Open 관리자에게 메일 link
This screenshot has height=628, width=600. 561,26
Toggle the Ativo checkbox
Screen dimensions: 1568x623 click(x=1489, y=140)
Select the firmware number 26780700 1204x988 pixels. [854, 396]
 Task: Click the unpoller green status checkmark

......

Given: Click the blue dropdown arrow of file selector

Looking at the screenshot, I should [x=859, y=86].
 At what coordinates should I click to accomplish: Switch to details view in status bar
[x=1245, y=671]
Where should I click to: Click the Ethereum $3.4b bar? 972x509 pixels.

......

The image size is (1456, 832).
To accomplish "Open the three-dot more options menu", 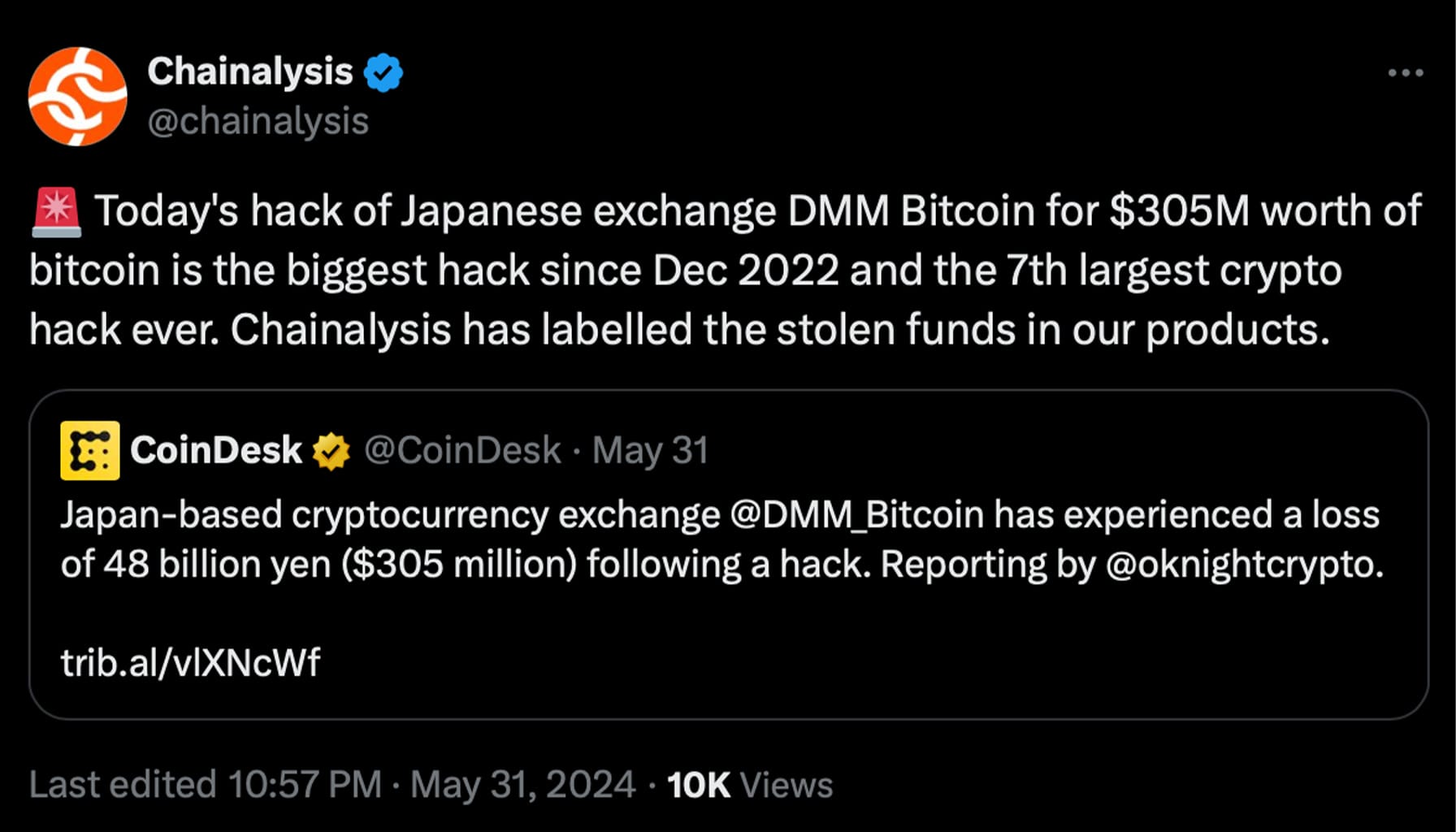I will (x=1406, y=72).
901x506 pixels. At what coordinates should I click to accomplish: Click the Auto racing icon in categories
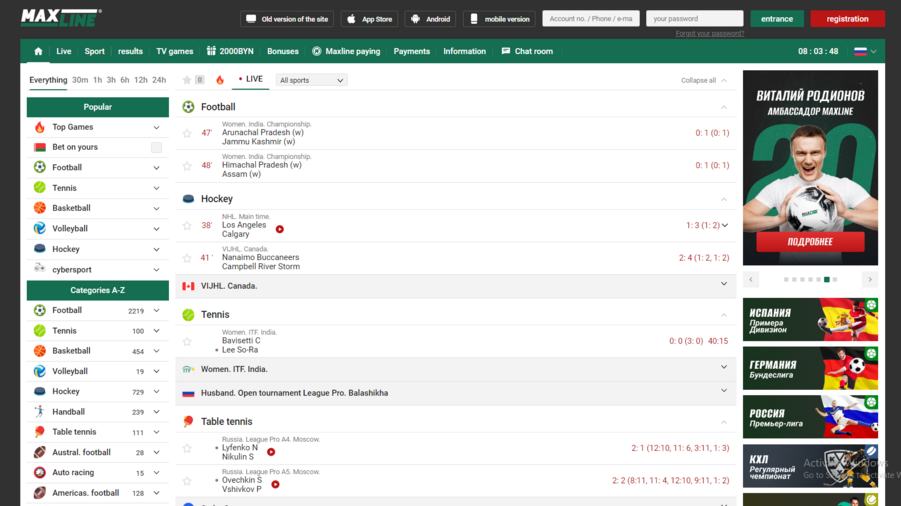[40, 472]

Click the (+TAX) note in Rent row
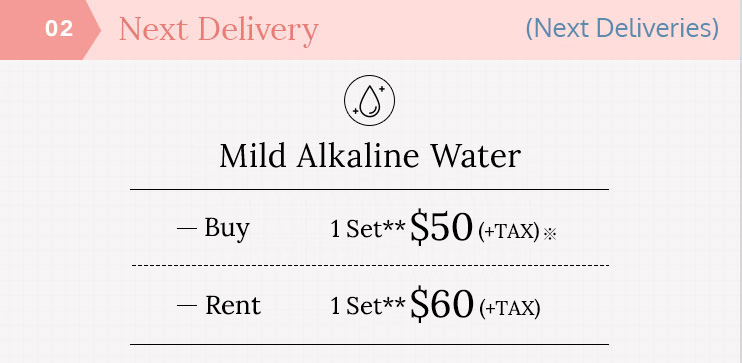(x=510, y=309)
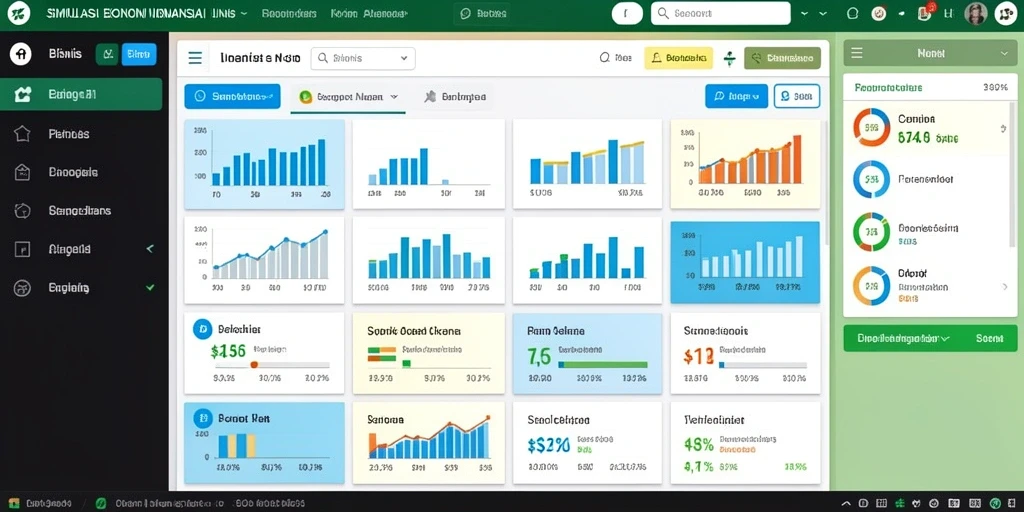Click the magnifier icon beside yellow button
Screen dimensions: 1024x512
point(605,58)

......

Requirement —
Of the lines above, retype only those from the line containing "Open 관리자에게 메일 link" through the line containing "Task: Click the", including both, exactly.

Response to the task —
Open 관리자에게 메일 link
This screenshot has height=628, width=600. 561,26
Toggle the Ativo checkbox
Screen dimensions: 1568x623 click(x=1489, y=140)
Select the firmware number 26780700 1204x988 pixels. [854, 396]
 Task: Click the unpoller green status checkmark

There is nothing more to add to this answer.